**Work to complete**
From the line that contains "Click the delivery" to the last line of the records below, copy everything exactly, both ends included.

▼

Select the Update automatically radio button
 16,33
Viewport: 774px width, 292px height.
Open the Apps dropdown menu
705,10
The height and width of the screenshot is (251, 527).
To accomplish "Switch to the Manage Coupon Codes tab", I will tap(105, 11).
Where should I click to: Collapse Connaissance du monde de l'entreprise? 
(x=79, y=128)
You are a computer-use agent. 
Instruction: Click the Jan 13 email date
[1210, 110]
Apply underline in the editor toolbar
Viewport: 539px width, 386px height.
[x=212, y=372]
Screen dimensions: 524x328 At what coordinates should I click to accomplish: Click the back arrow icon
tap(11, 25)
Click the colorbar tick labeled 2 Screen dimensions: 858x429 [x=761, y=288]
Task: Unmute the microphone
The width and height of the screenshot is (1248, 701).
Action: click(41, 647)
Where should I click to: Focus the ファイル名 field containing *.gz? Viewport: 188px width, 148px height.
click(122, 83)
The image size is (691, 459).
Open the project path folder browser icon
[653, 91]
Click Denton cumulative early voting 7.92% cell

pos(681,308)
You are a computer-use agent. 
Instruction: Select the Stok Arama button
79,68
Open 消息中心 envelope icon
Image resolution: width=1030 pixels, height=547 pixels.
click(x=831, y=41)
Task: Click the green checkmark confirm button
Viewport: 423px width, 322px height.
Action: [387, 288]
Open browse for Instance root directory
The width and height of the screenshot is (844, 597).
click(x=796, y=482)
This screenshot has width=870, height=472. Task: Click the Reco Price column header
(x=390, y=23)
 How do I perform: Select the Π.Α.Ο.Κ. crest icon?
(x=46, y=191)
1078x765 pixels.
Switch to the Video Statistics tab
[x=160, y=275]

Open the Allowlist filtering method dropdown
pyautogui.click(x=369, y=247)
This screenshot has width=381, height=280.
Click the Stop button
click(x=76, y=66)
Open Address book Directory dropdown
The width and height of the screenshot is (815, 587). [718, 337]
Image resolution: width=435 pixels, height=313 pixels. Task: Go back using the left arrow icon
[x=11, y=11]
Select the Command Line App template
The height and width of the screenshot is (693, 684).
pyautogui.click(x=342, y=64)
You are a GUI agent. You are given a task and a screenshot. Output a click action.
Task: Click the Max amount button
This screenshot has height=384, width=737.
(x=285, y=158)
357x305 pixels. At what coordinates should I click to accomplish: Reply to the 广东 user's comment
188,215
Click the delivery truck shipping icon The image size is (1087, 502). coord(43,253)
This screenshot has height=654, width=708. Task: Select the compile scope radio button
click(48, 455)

▲

**Written answer**
Click the delivery truck shipping icon The image size is (1087, 502). coord(43,253)
This screenshot has height=654, width=708. Task: Select the compile scope radio button
click(48, 455)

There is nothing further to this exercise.